Buna bağlı olarak fiyatların sonlarındaki rakamlar müşterilerin psikolojik olarak satın alma kararlarını ve davranışlarını etkilediği kabul edilmektedir. Amerika’da müşterilerin fiyat algılarına yönelik yapılan bir araştırmada sonu 5 ya da 9 ile biten fiyatlı ürünlere olan isteğin arttığı görülmüştür. Fiyatın 50 TL yerine 49,95, 49,99 TL ve 100 TL yerine 99,95, 99,99 TL gibi rakamların konulması ya da rakam uzunluğu olarak 10,50 TL yerine 9,99 TL olması müşterilerin algısal olarak etkilendiklerini tespit etmiştir.
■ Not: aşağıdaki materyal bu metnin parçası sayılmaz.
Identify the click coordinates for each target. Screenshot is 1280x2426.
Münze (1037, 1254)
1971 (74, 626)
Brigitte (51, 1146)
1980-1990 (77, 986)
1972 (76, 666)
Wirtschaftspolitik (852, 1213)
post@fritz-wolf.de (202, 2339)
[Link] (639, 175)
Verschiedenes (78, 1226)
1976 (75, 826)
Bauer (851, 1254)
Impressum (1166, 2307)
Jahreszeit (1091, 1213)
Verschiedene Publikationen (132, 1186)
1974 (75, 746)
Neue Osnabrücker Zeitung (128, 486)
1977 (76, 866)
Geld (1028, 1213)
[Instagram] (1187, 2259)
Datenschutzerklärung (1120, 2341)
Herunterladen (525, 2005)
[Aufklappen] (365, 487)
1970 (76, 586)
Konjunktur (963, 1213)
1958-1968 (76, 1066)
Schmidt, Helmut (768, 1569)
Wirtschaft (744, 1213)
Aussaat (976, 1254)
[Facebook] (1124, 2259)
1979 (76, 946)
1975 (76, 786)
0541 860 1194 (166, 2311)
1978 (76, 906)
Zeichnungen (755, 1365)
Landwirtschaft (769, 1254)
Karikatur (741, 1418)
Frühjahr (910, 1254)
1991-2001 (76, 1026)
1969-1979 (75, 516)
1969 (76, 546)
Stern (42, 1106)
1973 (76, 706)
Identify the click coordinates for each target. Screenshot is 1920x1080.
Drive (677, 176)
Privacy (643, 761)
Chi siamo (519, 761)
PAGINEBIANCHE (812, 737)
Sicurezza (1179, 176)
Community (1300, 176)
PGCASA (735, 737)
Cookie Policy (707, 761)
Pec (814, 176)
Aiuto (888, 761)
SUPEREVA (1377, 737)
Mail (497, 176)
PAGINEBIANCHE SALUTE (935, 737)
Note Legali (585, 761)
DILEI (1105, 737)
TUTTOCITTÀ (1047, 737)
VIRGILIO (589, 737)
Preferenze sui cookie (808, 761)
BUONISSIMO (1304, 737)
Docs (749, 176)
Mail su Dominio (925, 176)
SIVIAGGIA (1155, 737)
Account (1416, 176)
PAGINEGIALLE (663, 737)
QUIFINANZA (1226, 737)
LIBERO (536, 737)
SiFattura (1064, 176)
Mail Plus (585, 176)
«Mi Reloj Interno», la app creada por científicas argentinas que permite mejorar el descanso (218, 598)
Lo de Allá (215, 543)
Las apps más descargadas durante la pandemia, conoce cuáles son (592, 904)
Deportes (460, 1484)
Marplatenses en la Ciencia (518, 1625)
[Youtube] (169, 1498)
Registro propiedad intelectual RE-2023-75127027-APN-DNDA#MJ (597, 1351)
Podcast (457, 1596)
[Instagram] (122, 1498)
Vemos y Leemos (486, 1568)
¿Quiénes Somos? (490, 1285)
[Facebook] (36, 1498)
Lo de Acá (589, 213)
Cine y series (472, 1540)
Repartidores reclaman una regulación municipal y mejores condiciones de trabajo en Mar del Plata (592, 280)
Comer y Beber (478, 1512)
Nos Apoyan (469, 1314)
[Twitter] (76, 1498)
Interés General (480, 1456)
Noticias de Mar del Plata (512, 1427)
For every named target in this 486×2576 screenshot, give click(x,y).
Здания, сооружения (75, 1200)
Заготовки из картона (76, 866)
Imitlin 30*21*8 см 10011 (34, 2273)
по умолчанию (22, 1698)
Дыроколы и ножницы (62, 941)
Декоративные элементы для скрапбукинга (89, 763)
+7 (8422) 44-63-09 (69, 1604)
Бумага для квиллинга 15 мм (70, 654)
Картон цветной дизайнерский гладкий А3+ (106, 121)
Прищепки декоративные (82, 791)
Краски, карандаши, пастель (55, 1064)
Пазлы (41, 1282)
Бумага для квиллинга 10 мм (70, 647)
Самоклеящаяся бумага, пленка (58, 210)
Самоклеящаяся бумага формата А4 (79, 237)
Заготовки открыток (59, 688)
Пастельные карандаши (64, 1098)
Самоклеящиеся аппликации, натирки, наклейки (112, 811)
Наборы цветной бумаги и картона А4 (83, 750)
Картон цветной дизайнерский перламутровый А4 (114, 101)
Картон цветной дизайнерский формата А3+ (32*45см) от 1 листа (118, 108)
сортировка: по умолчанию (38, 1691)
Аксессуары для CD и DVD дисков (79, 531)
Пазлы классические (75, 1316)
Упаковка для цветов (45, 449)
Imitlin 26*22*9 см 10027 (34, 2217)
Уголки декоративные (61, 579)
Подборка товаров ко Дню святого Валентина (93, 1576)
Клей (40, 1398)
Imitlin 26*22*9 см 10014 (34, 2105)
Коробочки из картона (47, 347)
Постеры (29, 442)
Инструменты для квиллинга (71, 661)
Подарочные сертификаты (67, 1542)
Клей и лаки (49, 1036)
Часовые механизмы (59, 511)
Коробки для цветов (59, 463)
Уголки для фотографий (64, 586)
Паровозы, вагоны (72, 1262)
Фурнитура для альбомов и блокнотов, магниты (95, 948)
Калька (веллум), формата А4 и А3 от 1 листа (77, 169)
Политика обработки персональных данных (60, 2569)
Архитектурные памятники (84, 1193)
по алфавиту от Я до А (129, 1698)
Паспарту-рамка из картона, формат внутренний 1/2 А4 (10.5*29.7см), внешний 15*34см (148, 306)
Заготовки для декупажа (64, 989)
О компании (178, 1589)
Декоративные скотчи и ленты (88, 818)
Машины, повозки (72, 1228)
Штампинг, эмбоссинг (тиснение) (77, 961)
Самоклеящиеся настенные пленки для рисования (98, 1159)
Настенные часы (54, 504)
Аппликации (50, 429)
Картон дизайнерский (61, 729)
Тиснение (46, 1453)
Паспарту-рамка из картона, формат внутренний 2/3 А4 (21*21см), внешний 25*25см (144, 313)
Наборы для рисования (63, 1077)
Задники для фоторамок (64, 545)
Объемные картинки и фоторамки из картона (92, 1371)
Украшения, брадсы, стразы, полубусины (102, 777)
Ayrıca yiyecek içecek işletmelerinde menü üzerinde yazan fiyatların renklerinin ve yazı büyüklüklerinin de tüketicileri etkilediği görülmüştür. Daha çok satış yapılmasının istendiği ürünler kırmızı içinde beyaz yazı ile ve büyük puntolu kullanarak algıda seçiciliğin uyarılması amaçlanmaktadır (Twedth 1965; Friedman, 1967; Kreul, 1982; Schindler ve Kirby, 1997; Naipaul ve Parsa, 2001; Parsa ve Hu, 2004; Bizer ve Schindler, 2005).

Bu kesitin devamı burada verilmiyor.